David Boag - January Speaker
David is a wildlife photographer and the author/photographer of 18 published books. His first book ‘The Kingfisher’ was published in 1982 and contained many unique photographs illustrating the life of this remarkable bird.
He lectures regularly to a variety of natural history, photographic and general interest audiences. He has often spoken at major conferences for organisations such as the National Trust, the RSPB, British Trust for Ornithology and the Royal Photographic Society.
His work has led him to travel in Europe, Australia, Africa and America.
Over the years he has taught photography to photographic degree and wildlife illustration students and has also taught on online courses, of which he is proudest.

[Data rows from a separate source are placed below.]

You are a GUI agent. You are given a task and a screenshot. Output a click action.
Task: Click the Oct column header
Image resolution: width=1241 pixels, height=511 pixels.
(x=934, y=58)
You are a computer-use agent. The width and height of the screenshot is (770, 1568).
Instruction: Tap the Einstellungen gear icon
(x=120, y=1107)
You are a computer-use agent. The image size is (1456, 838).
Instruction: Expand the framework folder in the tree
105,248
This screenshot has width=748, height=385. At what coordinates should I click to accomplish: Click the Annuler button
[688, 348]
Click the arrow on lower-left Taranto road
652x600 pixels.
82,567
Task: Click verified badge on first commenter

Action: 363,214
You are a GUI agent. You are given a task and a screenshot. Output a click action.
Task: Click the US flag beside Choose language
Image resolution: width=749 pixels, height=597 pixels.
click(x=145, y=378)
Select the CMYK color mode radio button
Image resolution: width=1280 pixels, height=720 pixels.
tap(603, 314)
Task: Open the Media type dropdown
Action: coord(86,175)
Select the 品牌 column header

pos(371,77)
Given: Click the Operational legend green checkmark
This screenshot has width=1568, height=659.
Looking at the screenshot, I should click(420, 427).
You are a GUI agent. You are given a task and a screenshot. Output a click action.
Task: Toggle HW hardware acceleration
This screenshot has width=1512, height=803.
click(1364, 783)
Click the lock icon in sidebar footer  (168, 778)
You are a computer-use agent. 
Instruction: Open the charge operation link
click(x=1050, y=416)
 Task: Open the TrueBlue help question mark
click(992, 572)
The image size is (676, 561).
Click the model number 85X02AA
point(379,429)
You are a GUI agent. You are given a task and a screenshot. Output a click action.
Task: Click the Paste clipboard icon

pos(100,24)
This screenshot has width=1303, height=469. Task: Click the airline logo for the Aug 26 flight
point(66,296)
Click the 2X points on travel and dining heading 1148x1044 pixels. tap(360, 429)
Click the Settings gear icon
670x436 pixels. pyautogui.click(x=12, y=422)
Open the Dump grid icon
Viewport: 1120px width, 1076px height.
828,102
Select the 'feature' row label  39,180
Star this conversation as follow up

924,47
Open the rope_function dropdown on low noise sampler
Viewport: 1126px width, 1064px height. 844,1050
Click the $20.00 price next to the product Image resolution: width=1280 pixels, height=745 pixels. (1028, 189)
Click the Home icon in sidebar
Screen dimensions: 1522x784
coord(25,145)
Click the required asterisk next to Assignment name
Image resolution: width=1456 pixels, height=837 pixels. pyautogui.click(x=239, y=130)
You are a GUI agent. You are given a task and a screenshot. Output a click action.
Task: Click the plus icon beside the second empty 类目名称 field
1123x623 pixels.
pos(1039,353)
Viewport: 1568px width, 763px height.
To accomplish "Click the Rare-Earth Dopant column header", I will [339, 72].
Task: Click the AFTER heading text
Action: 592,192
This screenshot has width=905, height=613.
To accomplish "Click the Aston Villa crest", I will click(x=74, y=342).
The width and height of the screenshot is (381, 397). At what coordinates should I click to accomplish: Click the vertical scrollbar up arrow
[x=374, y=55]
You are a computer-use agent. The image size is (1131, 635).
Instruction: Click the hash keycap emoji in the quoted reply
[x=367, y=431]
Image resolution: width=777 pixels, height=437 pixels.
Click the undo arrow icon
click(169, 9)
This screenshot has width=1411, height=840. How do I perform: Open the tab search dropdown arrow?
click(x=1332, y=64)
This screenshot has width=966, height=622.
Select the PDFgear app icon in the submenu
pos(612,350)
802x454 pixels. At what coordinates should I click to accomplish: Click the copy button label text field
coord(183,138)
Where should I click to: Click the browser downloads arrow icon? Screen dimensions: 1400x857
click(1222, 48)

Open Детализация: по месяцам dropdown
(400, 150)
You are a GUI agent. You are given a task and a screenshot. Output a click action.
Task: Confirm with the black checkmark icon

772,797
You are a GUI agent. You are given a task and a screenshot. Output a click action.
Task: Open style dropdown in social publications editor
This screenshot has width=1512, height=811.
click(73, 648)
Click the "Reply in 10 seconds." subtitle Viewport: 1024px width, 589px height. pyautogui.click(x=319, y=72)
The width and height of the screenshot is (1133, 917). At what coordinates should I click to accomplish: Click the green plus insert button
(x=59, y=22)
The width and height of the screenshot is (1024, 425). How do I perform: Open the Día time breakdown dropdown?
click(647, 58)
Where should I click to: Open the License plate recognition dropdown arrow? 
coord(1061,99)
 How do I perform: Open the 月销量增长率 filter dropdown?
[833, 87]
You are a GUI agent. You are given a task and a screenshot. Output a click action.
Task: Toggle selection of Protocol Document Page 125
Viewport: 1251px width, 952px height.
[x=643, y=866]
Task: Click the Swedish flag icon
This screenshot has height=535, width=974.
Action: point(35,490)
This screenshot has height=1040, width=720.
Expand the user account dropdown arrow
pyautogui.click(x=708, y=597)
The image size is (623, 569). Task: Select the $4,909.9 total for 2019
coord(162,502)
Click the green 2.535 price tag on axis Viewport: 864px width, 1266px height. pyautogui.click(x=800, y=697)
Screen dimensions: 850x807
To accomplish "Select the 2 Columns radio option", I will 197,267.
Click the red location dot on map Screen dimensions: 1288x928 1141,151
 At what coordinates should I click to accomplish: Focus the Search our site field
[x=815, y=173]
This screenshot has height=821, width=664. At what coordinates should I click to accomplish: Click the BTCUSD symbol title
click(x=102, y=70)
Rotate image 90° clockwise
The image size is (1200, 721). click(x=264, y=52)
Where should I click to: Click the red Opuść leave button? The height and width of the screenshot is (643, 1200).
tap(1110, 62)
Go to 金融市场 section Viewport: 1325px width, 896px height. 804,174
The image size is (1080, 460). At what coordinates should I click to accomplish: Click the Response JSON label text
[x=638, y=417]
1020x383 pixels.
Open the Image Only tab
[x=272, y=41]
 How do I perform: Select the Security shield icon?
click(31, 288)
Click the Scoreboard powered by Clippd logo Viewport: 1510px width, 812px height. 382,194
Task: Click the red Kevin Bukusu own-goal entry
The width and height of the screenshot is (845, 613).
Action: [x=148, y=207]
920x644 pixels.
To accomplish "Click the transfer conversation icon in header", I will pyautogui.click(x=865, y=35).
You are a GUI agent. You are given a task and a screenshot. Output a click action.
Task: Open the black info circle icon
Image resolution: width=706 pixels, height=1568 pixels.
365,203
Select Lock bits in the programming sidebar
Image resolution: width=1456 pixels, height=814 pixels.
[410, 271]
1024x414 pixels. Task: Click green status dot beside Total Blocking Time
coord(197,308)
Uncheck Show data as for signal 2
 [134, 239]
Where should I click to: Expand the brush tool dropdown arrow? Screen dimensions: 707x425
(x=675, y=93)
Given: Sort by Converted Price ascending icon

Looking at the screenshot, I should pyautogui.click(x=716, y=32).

He regularly led African camera safari trips to destinations that included Kenya, Tanzania, Zambia and Zimbabwe.
He has been a Cruise Ship Speaker for many years now and his talk was very interesting.
David's website with editing by Maggi Bridgman
Susan Howe - February Speaker
Fun, Fluent, Flippant and E-ffervescent
Inspired by her extraordinarily colourful life and passion for history, Susan Howe is an entertaining speaker in demand all over the UK. She has a phenomenal memory for quirky and unusual facts and her talks reflect her exceptional experiences and her love of history as a living and vibrant subject.
What marks her out as different is the funny, individual, conversational way that she speaks, without notes. Her enthusiasm is contagious.
Living West Sussex and Hants/London
From Susan's website
Brian Freeland - March Speaker
Brian’s theatre career started in 1959, direct from National Service, and has taken him to forty-four different countries including three residencies in the Middle East, eight tours of the Indian sub-continent and two circumnavigations of the globe.
He told us many amusing anecdotes about life on the stage years ago. He was drawn into the career by Peter O'Toole and became a trainee stage manager for Moss Empires, which in the 60s included the London Palladium, the Hippodrome and the Victoria Palace. ATV bought the Palladium and the staff were subjected to fingernail checks. He was once told to remove an elderly 'blue' comedian from the stage, to avoid more embarrassment. He worked with Sybil Thorndyke, Noel Coward and Franco Zefirelli amongst many others.
He has worked with the Royal Shakespeare Company, the National Theatre, Scottish Opera, Sadler’s Wells and London Festival Ballet Companies, Nottingham Playhouse, Manchester Library Theatre and Joan Littlewood’s Theatre Workshop Company.
Approaching retirement he has started to ‘branch out’ - directing, writing scripts, and giving talks.
From Brian's website and editing by Maggi Bridgman
April Speaker - Andrew Negus
We were entertained by 'The Weird, the Wild and the Wonderful' part 6 today. Andrew told us how he and his friend, Malcolm, had hitch hiked from France across Europe, sleeping in barns or in fields and seeing all the wonders of the world such as the Acropolis and Knossos in Crete, the home of the minotaur. They were perpetually short of money but made do with such delicacies as figs picked from the trees. In Venice they had to sleep by a canal under a plastic sheet. In the morning, across the bridge they saw a fruit market. The stall holders discarded leftover fruit, which they gave to the adventurers.
While in Greece they met a man they knew as Big Ed. He owned a battered Ford Zephyr and offered them a lift to India. They accepted albeit rather nervously. At a checkpoint Ed stamped his own log book with an old penny! The Turkish officials let him drive through without comment. They saw the walls of Constantinople and stayed in the New Gullhani Hotel which cost 4d a night to sleep on the roof.
They drove overland to Katmandu, making a detour to Troy, of the wooden horse. They also saw where the Gallipoli landings took place and went to Anzac Cove where there are many graves of Australians and New Zealanders.
They travelled through Iran, Afghanistan and Pakistan, a journey you couldn't make nowadays.
At last they reached Australia, flying into Darwin which had an international airport but only contained a shack where travellers were processed.
Andrew left there with that 'what have I done?' feeling.